::: DOCUMENT PASSAGE
(NECN: Jack Thurston, Burlington, Vt.) - Hammers, saws, and nail guns provided the sound of progress in Burlington, Vt. Monday. "There will be summer!" promised businessman Al Gobeille.
Gobeille runs the Breakwater Café and Grill on Lake Champlain. Just a few weeks ago, his popular eaterie was drowning when the water rose to historic heights. Between pounding rain this spring, and melting snow from a long winter, Vermont rivers and lakes were at record levels.
Now, for the first time since April 13, Lake Champlain is below its 100-foot flood stage. That means Gobeille can rebuild. The water literally washed away his bar, and with it, weeks of profits. "We lost a full month, and there's no getting it back," he said.
"We're down below 100 feet," said homeowner Kelley DesLauriers. "It feels good!"
DesLauriers lives on a lakeside street in Colchester, Vt. that was pounded first by the floods, then by waves. Homeowners, businesses, and local governments in many areas in Vermont are now able to apply for federal disaster relief through FEMA. That money will likely only cover some of the costs for DesLauriers' neighbors. "It's heartbreaking to look at the devastation, but it feels like we can finally get started to do something after weeks of scrambling," DesLauriers said.
In all the nuisance driftwood that washed onto lakefront property, there's the potential for power. The city of Burlington will burn it and other all-natural plant material, generating electricity for 10,000 New England homes. If it weren't for the McNeil Generating Plant, the city says a mountain of driftwood might instead be clogging landfills. "It gives homeowners and municipalities a way to get rid of this material at no cost," explained Bill Kropelin, the head forester for the Burlington Electric Department.
Kropelin adds that wood drop-offs cannot contain any pressure-treated, glued, or painted lumber, because that material would release toxic fumes when burned for power.
Back on Burlington's waterfront, Al Gobeille hopes to be back in business next week. He's crossing his fingers that July and August serve his bar and restaurant perfect weather for making back tens of thousands of dollars in losses. "We'll give it our best," he said, smiling.
Flood victims in Vermont's Addison, Caledonia, Chittenden, Essex, Franklin, Lamoille, Orleans, and Washington Counties can contact FEMA at 1-800-621-FEMA or at www.fema.gov to start the application process. The funds are available for spring flood losses suffered through May 9.
In a news release, Gov. Peter Shumlin, D-Vt., said more Vermonters may still be able to access funds. "We will continue to push for individual and public assistance for all the counties that suffered as a result of flooding through early June," Shumlin wrote in the release.
Shumlin's office says requests for FEMA funding for private and public property in Washington, Caledonia and Windham Counties resulting from late May rainfall are still pending. So are requests to cover damage to Lake Champlain shoreline properties and infrastructure that occurred after May 9, the news release explained.
::::::
::: DATA EXCERPTS
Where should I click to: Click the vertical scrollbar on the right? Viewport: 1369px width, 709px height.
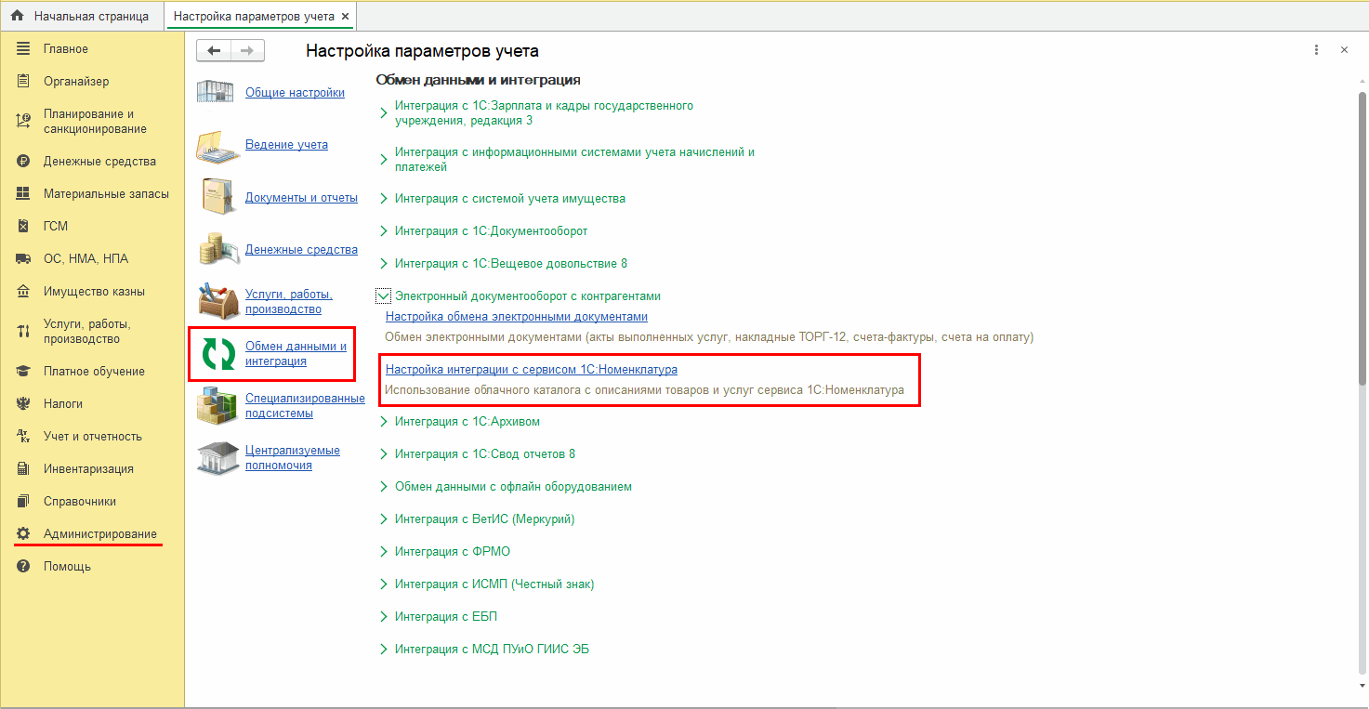coord(1362,372)
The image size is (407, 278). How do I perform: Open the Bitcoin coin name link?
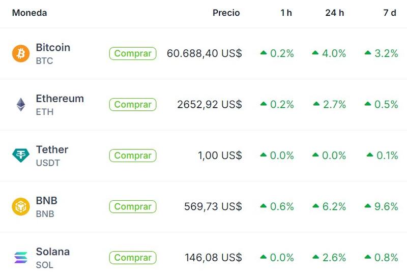[53, 48]
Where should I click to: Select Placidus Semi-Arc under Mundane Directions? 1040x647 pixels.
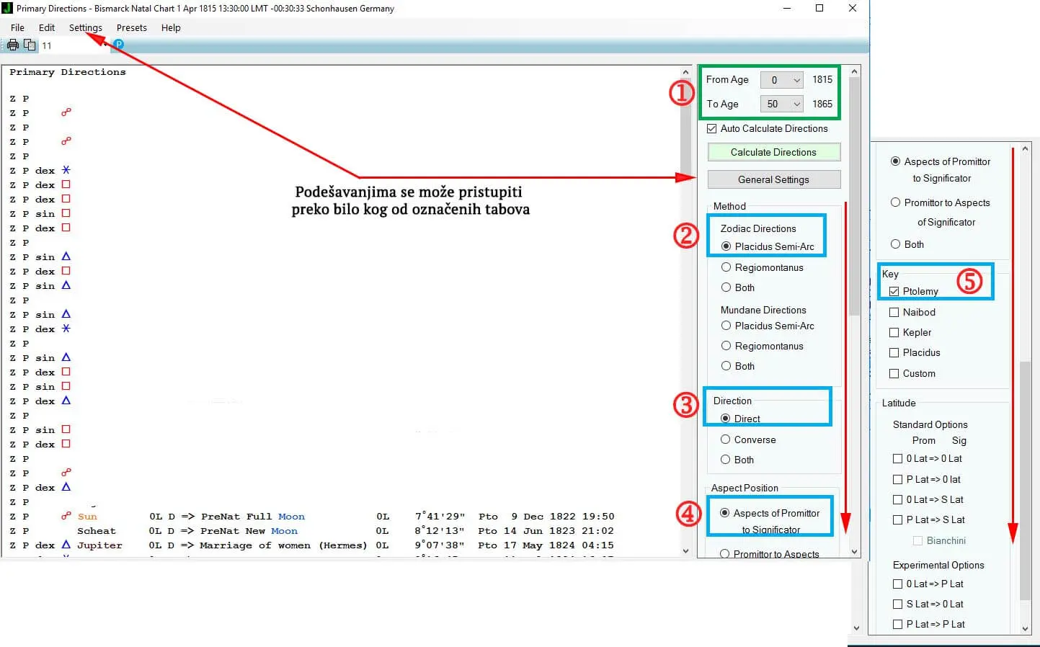click(726, 326)
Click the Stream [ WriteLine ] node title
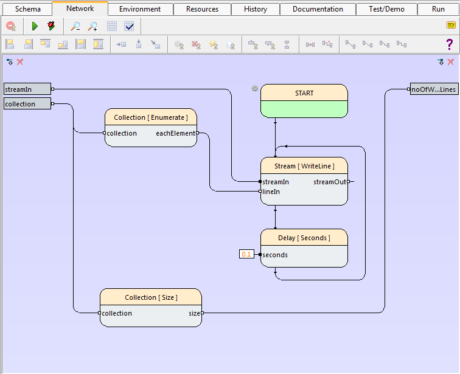Image resolution: width=460 pixels, height=374 pixels. (304, 166)
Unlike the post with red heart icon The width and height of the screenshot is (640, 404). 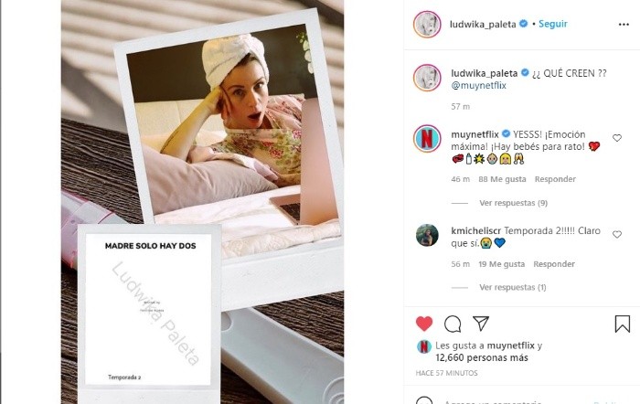(424, 324)
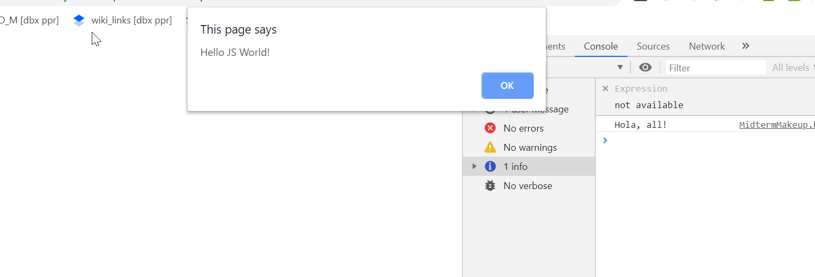Show more DevTools tabs with double chevron
Viewport: 815px width, 277px height.
tap(746, 46)
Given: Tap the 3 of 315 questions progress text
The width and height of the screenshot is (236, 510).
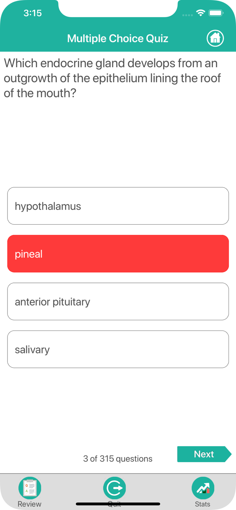Looking at the screenshot, I should [118, 459].
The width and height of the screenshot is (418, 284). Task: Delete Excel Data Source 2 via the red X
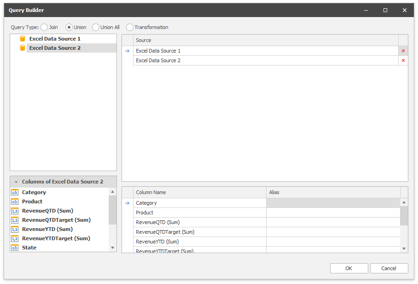[403, 60]
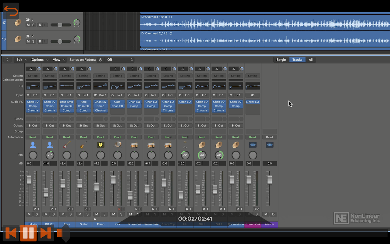This screenshot has height=244, width=390.
Task: Open the Piano channel Read automation menu
Action: coord(100,137)
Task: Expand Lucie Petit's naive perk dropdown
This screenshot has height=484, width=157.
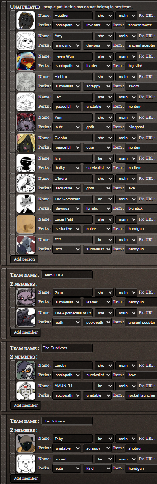Action: (97, 229)
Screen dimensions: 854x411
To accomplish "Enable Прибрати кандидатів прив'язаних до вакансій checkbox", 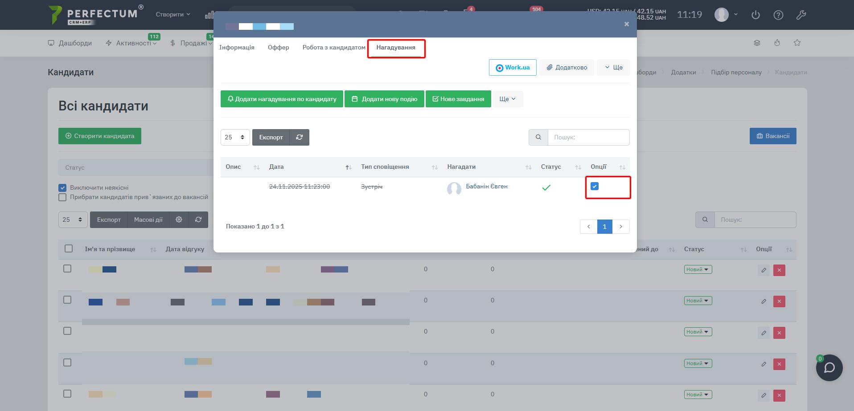I will tap(63, 197).
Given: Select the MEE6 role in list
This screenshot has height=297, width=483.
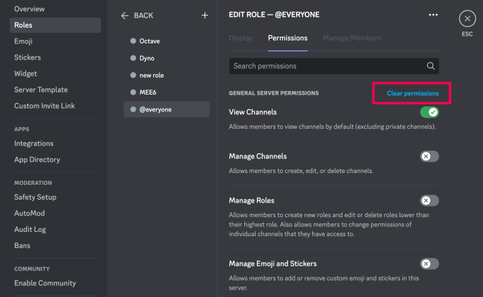Looking at the screenshot, I should tap(147, 92).
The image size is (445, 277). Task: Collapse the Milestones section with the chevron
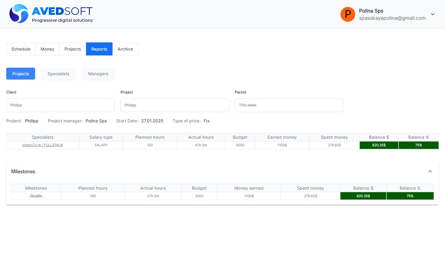pyautogui.click(x=430, y=171)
::::::
> **EXERCISE**: Return the part of the Lake Champlain flood article starting at "Flood victims in" and ending at "through May 9.", copied word for word. Work only from the text about the Lake Champlain flood recovery.

> **COMPLETED TASK**:
Flood victims in Vermont's Addison, Caledonia, Chittenden, Essex, Franklin, Lamoille, Orleans, and Washington Counties can contact FEMA at 1-800-621-FEMA or at www.fema.gov to start the application process. The funds are available for spring flood losses suffered through May 9.